La colegiala traviesa comenzó a chupar con avidez la verga del vecino, sintiendo cómo crecía y se endurecía aún más en su boca húmeda y cálida. Los gemidos del vecino llenaron la habitación, mezclándose con los susurros de la colegiala que lo mamaba con deseo incontrolable. Con cada succión y cada lamida, el placer aumentaba exponencialmente, acercándolos a ambos al límite de la lujuria desenfrenada.
El vecino, incapaz de contenerse más, tomó a la colegiala traviesa y la colocó boca abajo en la cama, separando sus nalgas con ansia y dejando al descubierto su culo grande y perfecto. Sin mediar palabras, la penetró con fuerza y rapidez, hundiéndose en su interior con voracidad y pasión desbordante. Los gemidos se convirtieron en gritos de placer, mientras ambos cuerpos se fundían en una danza salvaje de deseo y lujuria desenfrenada.

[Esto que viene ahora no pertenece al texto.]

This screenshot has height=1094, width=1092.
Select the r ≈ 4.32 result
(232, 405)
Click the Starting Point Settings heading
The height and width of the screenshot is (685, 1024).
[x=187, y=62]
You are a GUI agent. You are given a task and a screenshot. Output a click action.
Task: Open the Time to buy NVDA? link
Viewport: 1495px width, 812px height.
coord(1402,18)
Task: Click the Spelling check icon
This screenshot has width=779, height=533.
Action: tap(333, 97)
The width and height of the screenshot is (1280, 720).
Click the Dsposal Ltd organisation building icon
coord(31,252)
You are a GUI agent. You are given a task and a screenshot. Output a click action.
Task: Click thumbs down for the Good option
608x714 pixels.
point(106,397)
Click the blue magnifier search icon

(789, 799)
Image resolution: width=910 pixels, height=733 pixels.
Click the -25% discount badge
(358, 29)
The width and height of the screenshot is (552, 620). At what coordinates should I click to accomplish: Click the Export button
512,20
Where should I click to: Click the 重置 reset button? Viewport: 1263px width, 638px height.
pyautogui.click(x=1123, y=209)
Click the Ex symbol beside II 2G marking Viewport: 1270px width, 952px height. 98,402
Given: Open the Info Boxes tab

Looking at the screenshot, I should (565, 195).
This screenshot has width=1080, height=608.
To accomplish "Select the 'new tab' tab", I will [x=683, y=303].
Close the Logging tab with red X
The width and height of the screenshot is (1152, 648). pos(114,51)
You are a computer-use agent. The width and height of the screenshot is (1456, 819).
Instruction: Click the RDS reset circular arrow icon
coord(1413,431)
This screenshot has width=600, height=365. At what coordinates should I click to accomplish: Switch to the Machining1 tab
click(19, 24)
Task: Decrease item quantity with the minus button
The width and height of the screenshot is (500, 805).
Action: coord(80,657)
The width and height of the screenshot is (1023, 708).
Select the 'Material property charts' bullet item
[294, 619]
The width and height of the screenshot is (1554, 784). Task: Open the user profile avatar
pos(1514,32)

Cogiendo con intensidad, el vecino embestía una y otra vez el cuerpo de la colegiala, sintiendo cómo su verga se deslizaba en su interior estrecho y ardiente. Los fluidos se mezclaban, creando un ambiente cargado de erotismo y pasión desatada. Con cada embestida, la colegiala traviesa gemía de placer, sintiendo cómo el orgasmo se acercaba con paso firme, amenazando con consumirla por completo.
Y fue en medio de esa vorágine de sexo desenfrenado que el vecino decidió llevar las cosas a un nivel superior. Sin previo aviso, retiró su verga del interior de la colegiala y la colocó sobre su culo, preparándose para la penetración anal. La colegiala, lejos de asustarse, gimió de anticipación y se ofreció sin reservas a la nueva experiencia que se avecinaba.
Con un empuje firme y decidido, el vecino penetró el culo de la colegiala traviesa, sintiendo cómo su verga era recibida con calidez y estrechez. Los gemidos se convirtieron en gritos de placer, mientras ambos se entregaban por completo al acto de sexo anal salvaje y desenfrenado. Cada embestida era un torbellino de sensaciones, llevándolos a ambos al límite de sus capacidades físicas y emocionales.
Finalmente, en un arrebato de pasión desbordante, el vecino se dejó llevar por la intensa oleada de placer y se corrió con fuerza en el interior del culo de la colegiala traviesa, llenándola de semen caliente y viscoso. La colegiala, por su parte, alcanzó el clímax en medio de espasmos de placer incontrolable, sintiendo cómo su cuerpo se estremecía bajo el peso del orgasmo más intenso que había experimentado en su vida.
Así, entre gemidos y suspiros agitados, la colegiala traviesa y su vecino se dejaron caer exhaustos sobre la cama, envueltos en el sudor y la pasión desenfrenada que los había consumido por completo. Con una sonrisa de satisfacción en los labios, se abrazaron con ternura, sabiendo que aquella tarde de travesuras prohibidas quedaría grabada en sus mentes y sus cuerpos para siempre.